The window.history object within the Browser Object Model contains the history of the web pages that the browser has visited. This does not mean that the actual information in the history list is available from JavaScript. To protect the privacy of the person using the browser there is only limited ways in which JavaScript can interact with this object.

The only property of the history that JavaScript has access to read is history.length which tells you how many entries that there are in the history. Obtaining that information is almost useless since there is no way of telling which of those entries represents the current page and so you don't really know whether any preceding or following entries in the history exist. Provided that the person hasn't gone back in order to get to the current page from one that they subsequently loaded the current page will be at the end of the list with no entries following but you have no way to tell if they have gone back and if so how far they have gone back.

The only methods available for interacting with the history list are ones which will load a different page from the list. The problem here is that all the methods only allow you to specify which entry from the list to load relative to the current entry and you have no idea before making the call whether that entry even exists. The three methods for moving to a different page from the list are:

  • history.back() to load the immediately preceding page from the list (if there is one)
  • history.forward() to load the immediately following page from the list (if there is one)
  • history.go(9) to load the page a specified number of entries away from the current page (assuming that the entry exists)

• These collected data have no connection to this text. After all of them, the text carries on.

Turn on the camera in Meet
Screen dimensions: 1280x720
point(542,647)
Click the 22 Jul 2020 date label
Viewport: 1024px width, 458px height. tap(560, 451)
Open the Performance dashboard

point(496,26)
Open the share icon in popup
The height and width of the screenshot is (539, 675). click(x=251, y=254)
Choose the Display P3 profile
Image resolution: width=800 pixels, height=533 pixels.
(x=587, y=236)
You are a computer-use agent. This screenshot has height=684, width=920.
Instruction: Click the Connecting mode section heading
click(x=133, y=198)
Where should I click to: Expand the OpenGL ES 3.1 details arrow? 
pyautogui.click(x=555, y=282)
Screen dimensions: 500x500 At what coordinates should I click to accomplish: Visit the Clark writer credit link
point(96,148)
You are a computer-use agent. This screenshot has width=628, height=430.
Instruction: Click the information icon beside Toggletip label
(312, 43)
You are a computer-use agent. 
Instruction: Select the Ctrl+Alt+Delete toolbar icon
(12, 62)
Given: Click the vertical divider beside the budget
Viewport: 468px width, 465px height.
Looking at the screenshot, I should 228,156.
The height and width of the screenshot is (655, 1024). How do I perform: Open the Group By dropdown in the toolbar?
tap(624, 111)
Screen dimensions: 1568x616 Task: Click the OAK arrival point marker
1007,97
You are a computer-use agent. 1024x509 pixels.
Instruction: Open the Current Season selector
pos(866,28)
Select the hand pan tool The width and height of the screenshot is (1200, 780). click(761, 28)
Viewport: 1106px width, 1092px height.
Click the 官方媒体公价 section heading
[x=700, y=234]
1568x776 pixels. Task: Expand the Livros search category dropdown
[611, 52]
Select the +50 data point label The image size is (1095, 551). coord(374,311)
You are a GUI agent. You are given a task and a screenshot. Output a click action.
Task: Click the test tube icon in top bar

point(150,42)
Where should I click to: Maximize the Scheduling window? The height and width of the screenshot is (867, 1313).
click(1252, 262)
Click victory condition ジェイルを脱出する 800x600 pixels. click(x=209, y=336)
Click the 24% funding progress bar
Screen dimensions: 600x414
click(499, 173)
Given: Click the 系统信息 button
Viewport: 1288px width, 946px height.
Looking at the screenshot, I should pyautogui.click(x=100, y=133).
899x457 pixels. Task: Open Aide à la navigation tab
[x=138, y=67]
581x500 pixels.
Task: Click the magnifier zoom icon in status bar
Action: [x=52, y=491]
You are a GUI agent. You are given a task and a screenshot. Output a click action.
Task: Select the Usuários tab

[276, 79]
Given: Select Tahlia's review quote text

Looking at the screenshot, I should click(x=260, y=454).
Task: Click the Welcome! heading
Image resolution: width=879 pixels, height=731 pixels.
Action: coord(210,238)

In the case of history.go() negative numbers in the parameter passed to it indicate the number of entries to go back in the history while positive numbers go forward that many entries.

The history.back() and history.forward() methods (along with history.go(-1) and history.go(1) which do exactly the same) simply duplicate the browser back and forward buttons which are much more easily accessed from the keyboard simply by holding down the alt key and pressing the left or right arrow keys or by opening the contextmenu and selecting back or forward from there. As such these methods serve little purpose in a web page.

While calls such as history.go(-2) do not have equivalent functionality built directly into the browser most browsers provide a simple way to actually display the content of the history list (which JavaScipt can't do) making it easier to select the exact page that the person wants to go back or forward to.

Overall then you are much better off educating your visitors in how to use their browser (assuming that they are new to the web and haven''t already learnt how it works) than you are in trying to use the limited access that JavaScript provides to the history list.